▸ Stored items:
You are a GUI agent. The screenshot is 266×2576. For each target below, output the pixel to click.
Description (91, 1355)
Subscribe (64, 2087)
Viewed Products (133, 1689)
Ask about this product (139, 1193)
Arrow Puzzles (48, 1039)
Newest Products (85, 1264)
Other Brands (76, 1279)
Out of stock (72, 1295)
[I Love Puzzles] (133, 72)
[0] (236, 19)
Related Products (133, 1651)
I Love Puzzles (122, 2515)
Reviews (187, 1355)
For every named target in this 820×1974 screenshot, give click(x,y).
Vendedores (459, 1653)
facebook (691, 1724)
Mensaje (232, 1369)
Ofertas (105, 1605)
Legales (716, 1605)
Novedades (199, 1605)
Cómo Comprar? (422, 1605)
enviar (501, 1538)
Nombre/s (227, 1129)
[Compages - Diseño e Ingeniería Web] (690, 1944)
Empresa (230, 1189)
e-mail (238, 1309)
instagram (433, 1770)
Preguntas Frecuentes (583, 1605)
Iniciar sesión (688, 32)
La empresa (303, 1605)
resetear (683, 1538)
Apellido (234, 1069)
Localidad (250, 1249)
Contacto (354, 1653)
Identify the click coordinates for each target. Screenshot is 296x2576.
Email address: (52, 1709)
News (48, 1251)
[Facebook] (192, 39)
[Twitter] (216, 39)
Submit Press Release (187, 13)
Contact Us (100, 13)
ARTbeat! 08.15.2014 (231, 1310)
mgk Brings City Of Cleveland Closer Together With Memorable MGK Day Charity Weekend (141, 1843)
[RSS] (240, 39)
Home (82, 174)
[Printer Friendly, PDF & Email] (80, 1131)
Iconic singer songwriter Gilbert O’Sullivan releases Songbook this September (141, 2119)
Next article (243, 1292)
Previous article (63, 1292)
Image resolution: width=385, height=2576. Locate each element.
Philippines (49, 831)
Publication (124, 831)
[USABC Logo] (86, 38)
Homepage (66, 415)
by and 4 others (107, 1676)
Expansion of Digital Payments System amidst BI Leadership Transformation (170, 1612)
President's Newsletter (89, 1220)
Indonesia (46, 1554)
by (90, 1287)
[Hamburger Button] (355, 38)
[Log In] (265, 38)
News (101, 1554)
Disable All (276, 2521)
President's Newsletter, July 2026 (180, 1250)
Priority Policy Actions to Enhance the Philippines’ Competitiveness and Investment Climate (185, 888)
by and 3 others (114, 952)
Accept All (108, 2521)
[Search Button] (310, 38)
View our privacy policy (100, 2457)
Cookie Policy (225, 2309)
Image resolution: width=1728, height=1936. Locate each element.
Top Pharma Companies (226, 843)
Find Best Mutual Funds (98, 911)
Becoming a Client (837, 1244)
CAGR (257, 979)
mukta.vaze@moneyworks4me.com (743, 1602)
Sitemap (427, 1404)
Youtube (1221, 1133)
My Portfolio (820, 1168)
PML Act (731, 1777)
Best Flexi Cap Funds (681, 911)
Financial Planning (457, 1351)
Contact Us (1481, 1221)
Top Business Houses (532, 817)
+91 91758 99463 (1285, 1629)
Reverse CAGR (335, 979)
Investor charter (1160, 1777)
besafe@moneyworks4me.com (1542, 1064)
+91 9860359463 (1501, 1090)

▸ TASK PROMPT: Set down, exactly as they stand above, the lines starting with the line with "Homepage (66, 415)" and going on through the line with "President's Newsletter, July 2026 (180, 1250)", and no others.

▸ RESPONSE FOR THIS EXERCISE:
Homepage (66, 415)
by and 4 others (107, 1676)
Expansion of Digital Payments System amidst BI Leadership Transformation (170, 1612)
President's Newsletter (89, 1220)
Indonesia (46, 1554)
by (90, 1287)
[Hamburger Button] (355, 38)
[Log In] (265, 38)
News (101, 1554)
Disable All (276, 2521)
President's Newsletter, July 2026 (180, 1250)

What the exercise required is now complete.